I received a frantic call from a dear friend the other night. She was terrified and outraged at the same time. After all the tears and through all the reluctance and shame, she finally broke down and gave me the news. Her son is a pot addict.
Dwight’s troubles started in high school. He was never quite cut out for sports and maybe academics just wasn’t his thing. He worked hard from time to time, but seemed to get distracted so easily. A weekend could be wasted playing video games or locked in the basement with a grungy drum set. His junior year, he started avoiding Sunday supper. Neighbors would spy him in empty parking lots and outside abandoned buildings. He was there with an odd group of others. They wore dour clothes and had long hair and there was something menacing about their weary silence. Maybe they’re just throwing rocks at windows, some of us thought, that’s what the loners do at their age.
Dwight’s Mother perked up his senior year. He actually started to receive high marks. That helped her set aside the worries about his unkempt, bookish friends. Maybe he’s a homosexual? she often wondered. Yet it wasn’t long before a confused looking waif named Ruby started loitering at his side. She wore too much mascara and favored enormous hooded coats. There was a smell of fall leaves and guilt about her. That’s when Dwight’s mother first started to suspect he was using hard drugs. He had become so secretive and sarcastic. There were empty plastic bags in his pockets and a great number of cigarette lighters in his bedroom drawers. She prayed that this was only a phase, a rite of rebellion that every teen feels entitled to experience these days.
When our young man departed for college, Dwight’s mother was flushed with pride. He was the first member of her family to attend an out-of-state school, a very well respected institution in Wisconsin. From here in Tennessee, the drive takes a handful of hours but for Mother, it felt as if her son had flown a rocket to another planet.
All seemed to be going well and the boy was enrolled in a full slate of classes, though his schedule did seem to be a bit too biased towards “the arts.” The waif had even found another dour figure in town to lurk with in those parking lots, which brought a secret smile to Mother’s face.
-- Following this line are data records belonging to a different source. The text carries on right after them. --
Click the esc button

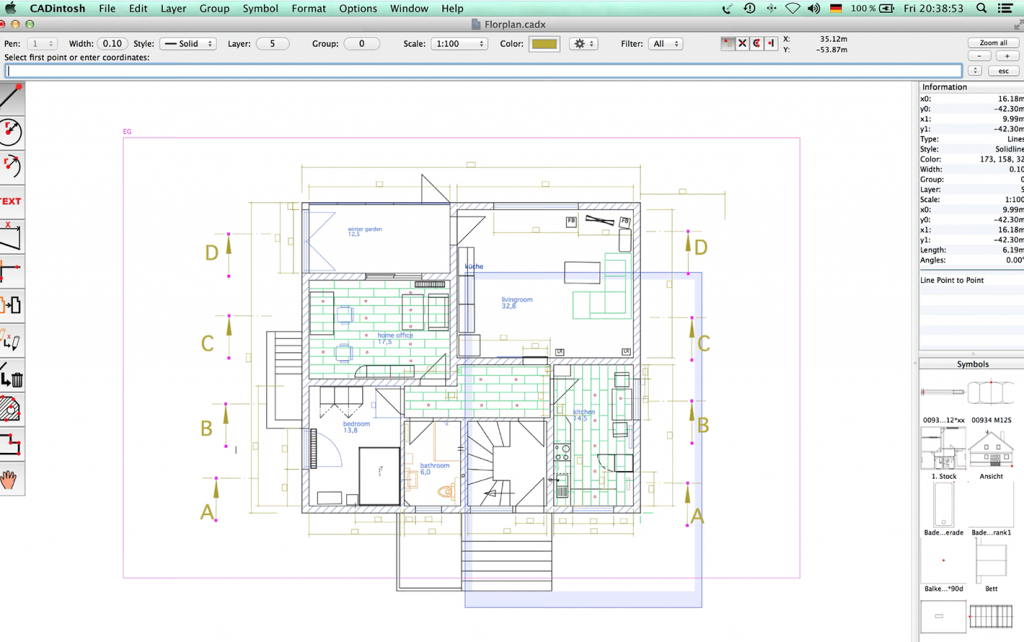[x=1003, y=71]
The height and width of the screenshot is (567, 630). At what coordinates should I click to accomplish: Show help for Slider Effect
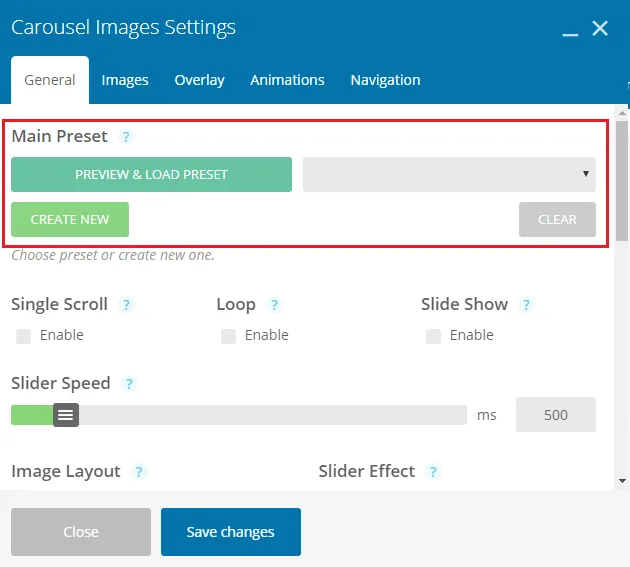[433, 472]
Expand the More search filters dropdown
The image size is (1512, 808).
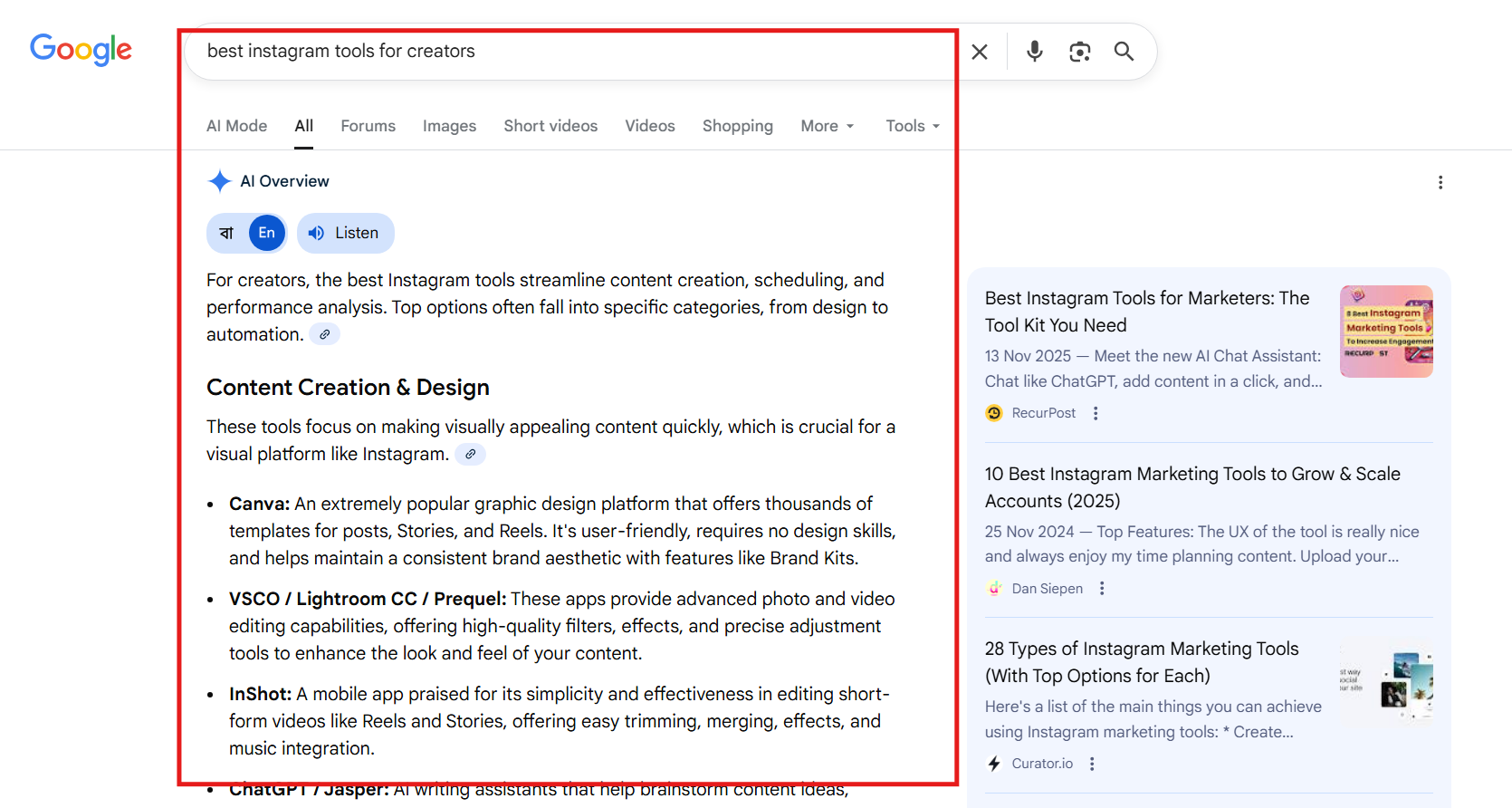pos(827,126)
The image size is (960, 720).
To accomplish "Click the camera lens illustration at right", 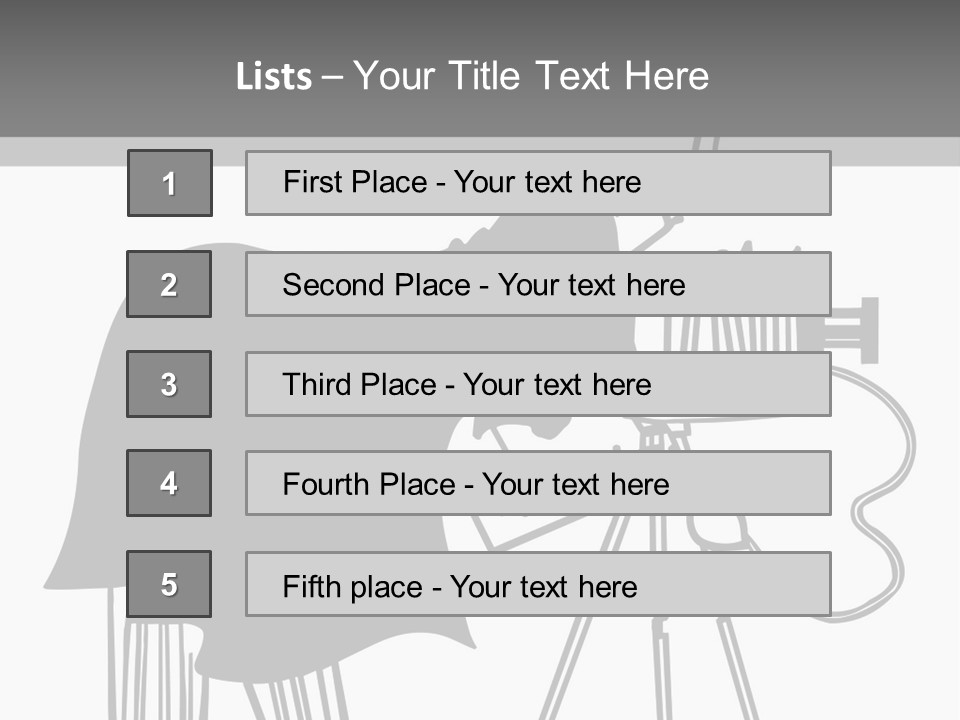I will [x=857, y=330].
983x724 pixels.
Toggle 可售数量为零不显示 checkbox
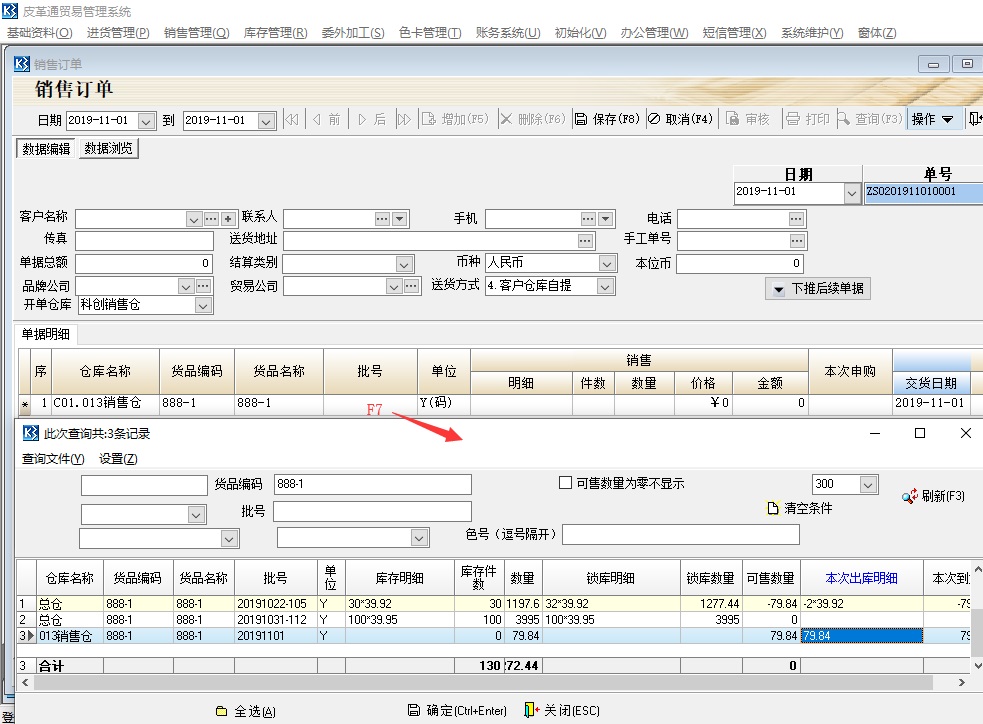point(566,484)

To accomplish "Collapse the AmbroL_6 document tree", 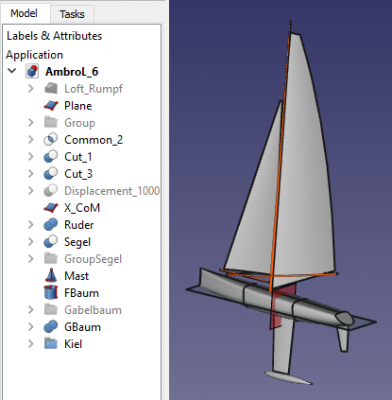I will 12,71.
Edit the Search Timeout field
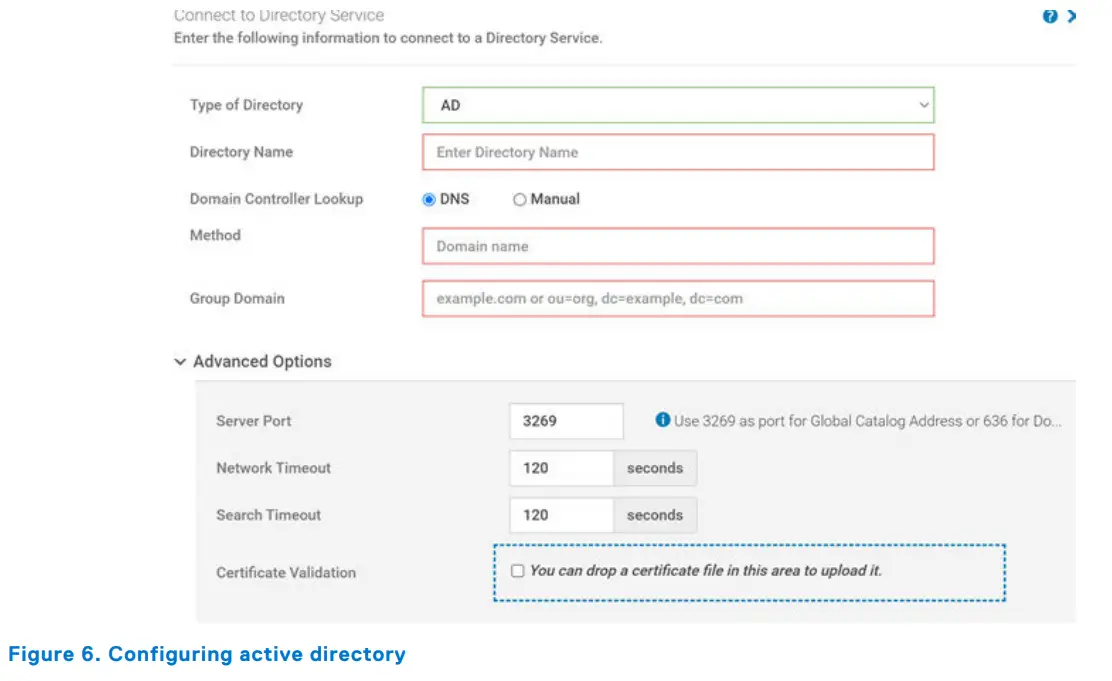The width and height of the screenshot is (1112, 681). pyautogui.click(x=560, y=515)
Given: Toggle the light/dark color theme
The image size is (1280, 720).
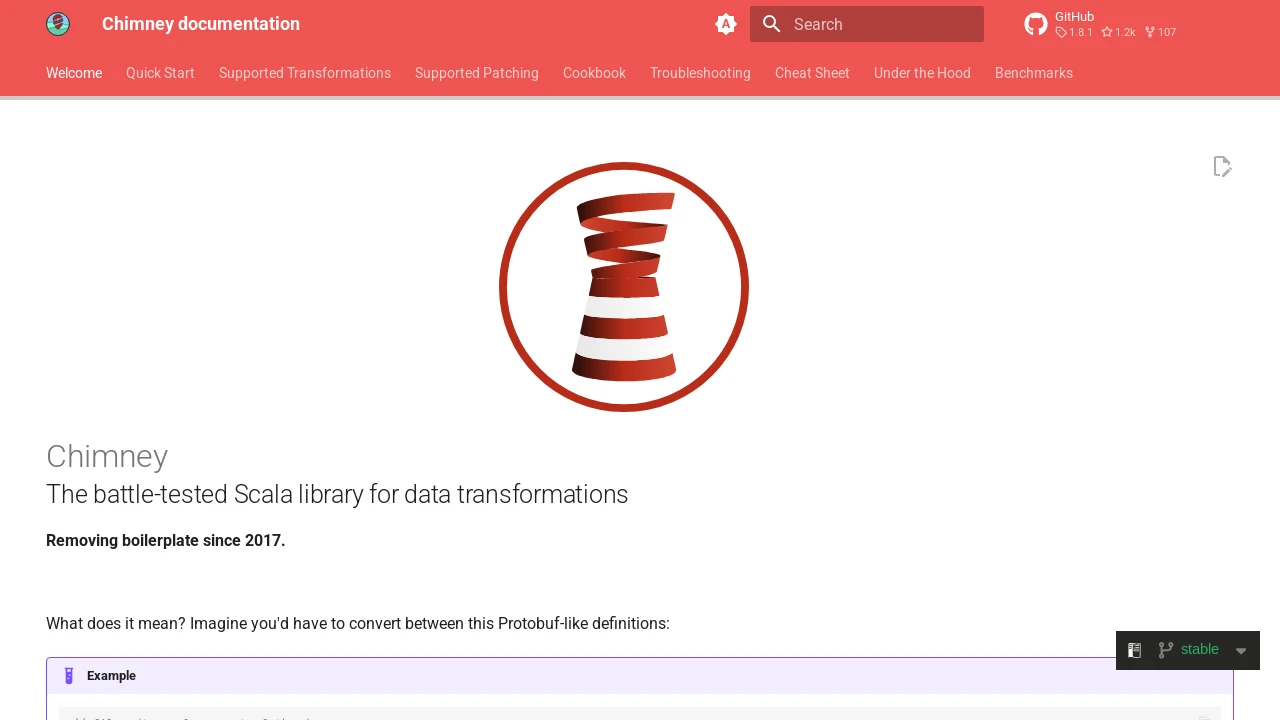Looking at the screenshot, I should pos(726,24).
But maybe all this was but a mere illusion.
Two weeks ago, Dwight returned home for a visit. He looked mature and confident with that greasy duffle bag hanging from his broad shoulders. His hair was cut short which was nice, though Mother tried to ignore the small beard he had grown. He even gave Father a deep hug, which seemed to rather shock the old man. They had an expansive home cooked meal and all was more wonderful than it had been in years those warm evening hours together. As darkness settled in, the prodigal son bid them adieu and drove off with some friends into that weird, weary night.
Shock! A loud knock at the door and it was 3am. Mother and Father jumped from the bed to see a police cruiser idling in their driveway. Dwight emerged with a heavy shuffle and their old friend, a fellow member of their church, and yes, a Lieutenant in the town police department, walked their very son up the very steps.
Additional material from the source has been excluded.